§ What this task involves: Images in the data are to be skipped, while every line is restated exactly as written.

Dataset records

◇ ◇ ◇

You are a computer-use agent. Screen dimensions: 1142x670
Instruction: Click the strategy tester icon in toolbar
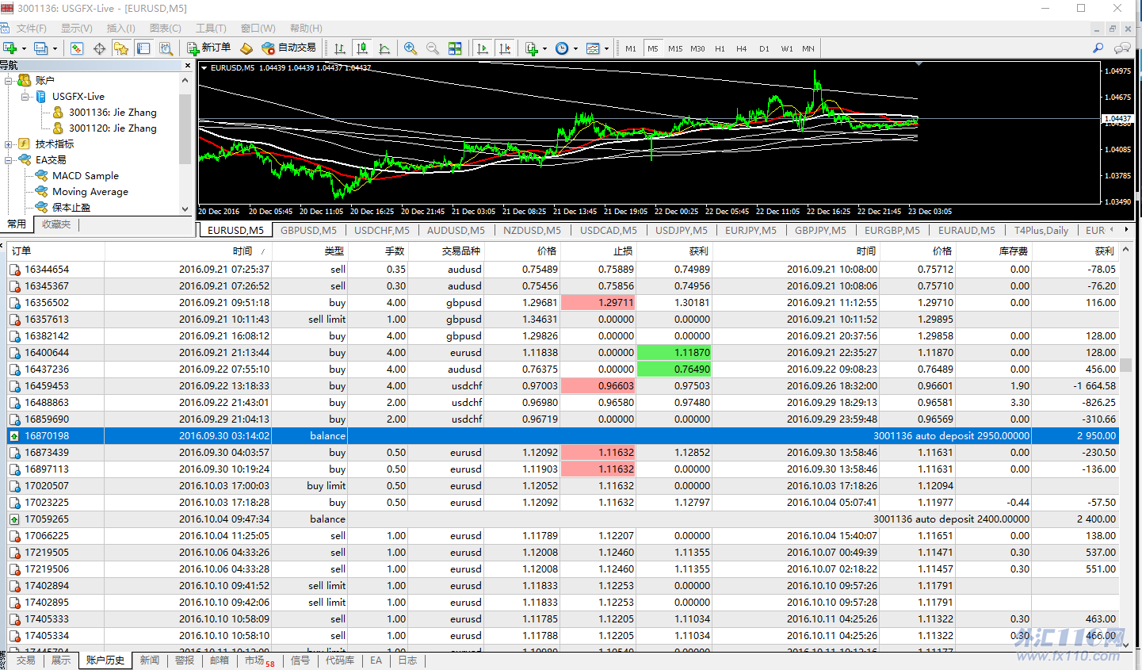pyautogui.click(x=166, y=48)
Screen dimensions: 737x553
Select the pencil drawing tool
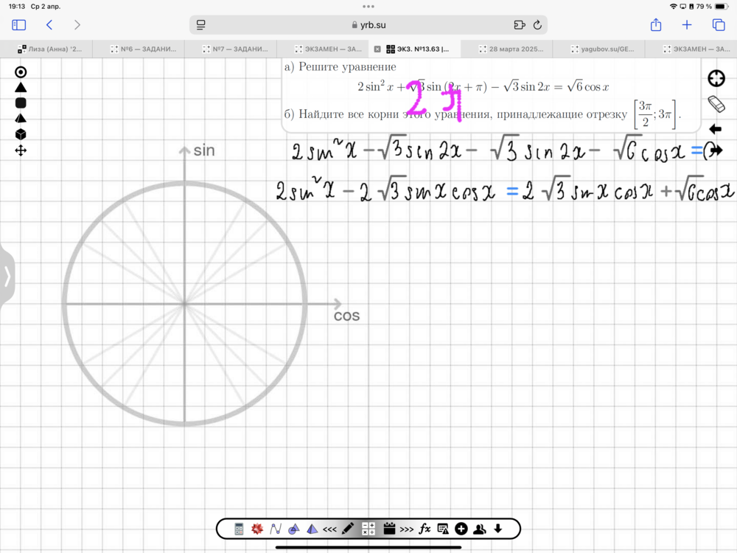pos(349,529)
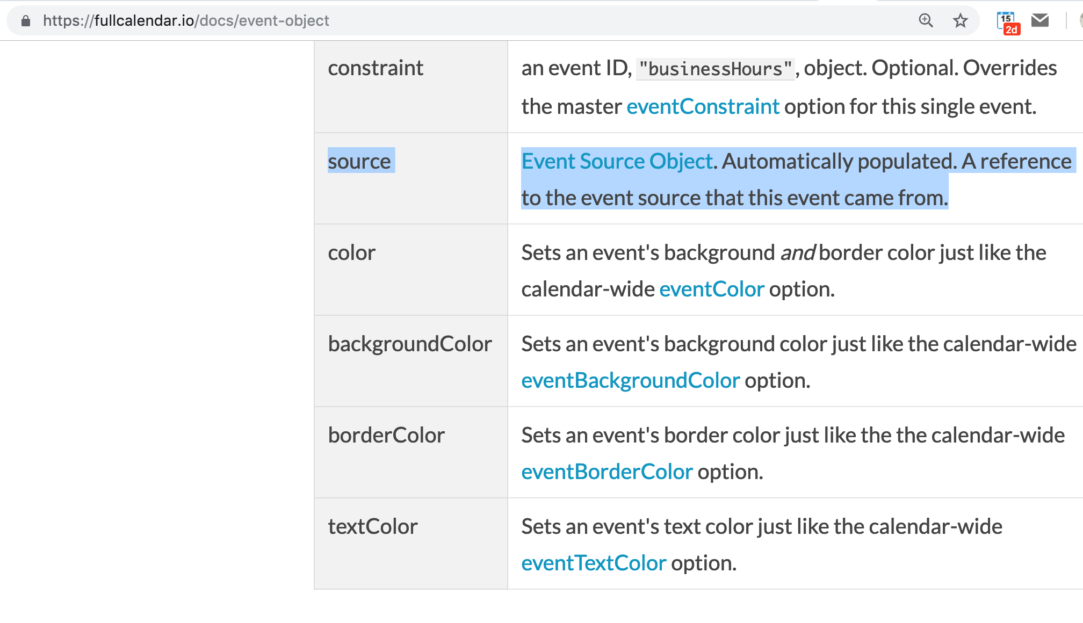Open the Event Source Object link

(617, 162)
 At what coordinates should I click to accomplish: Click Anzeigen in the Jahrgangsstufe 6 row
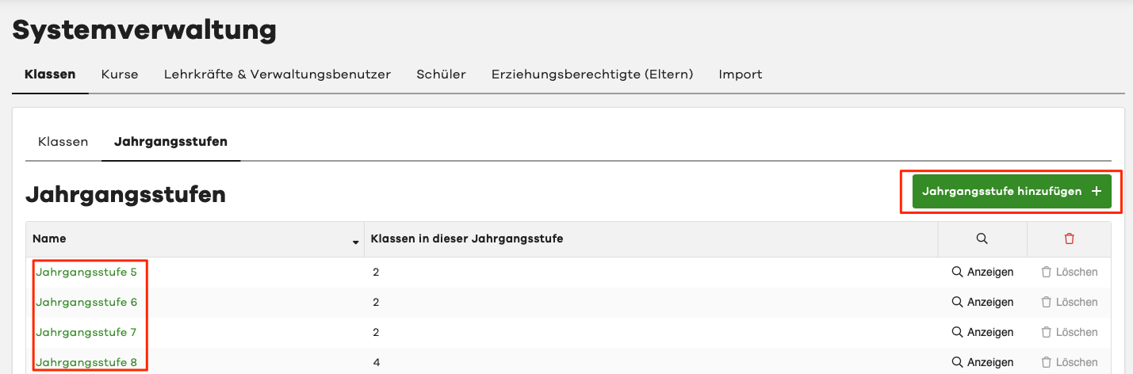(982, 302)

◇ ◇ ◇

§ Problem solution:
You are a computer-use agent. Screen dimensions: 1142x670
Instruction: Click the strategy tester icon in toolbar
pyautogui.click(x=166, y=48)
Screen dimensions: 737x553
Select the pencil drawing tool
pos(349,529)
Open the Event Source Object link

(617, 162)
 At what coordinates should I click to accomplish: Click Anzeigen in the Jahrgangsstufe 6 row
(982, 302)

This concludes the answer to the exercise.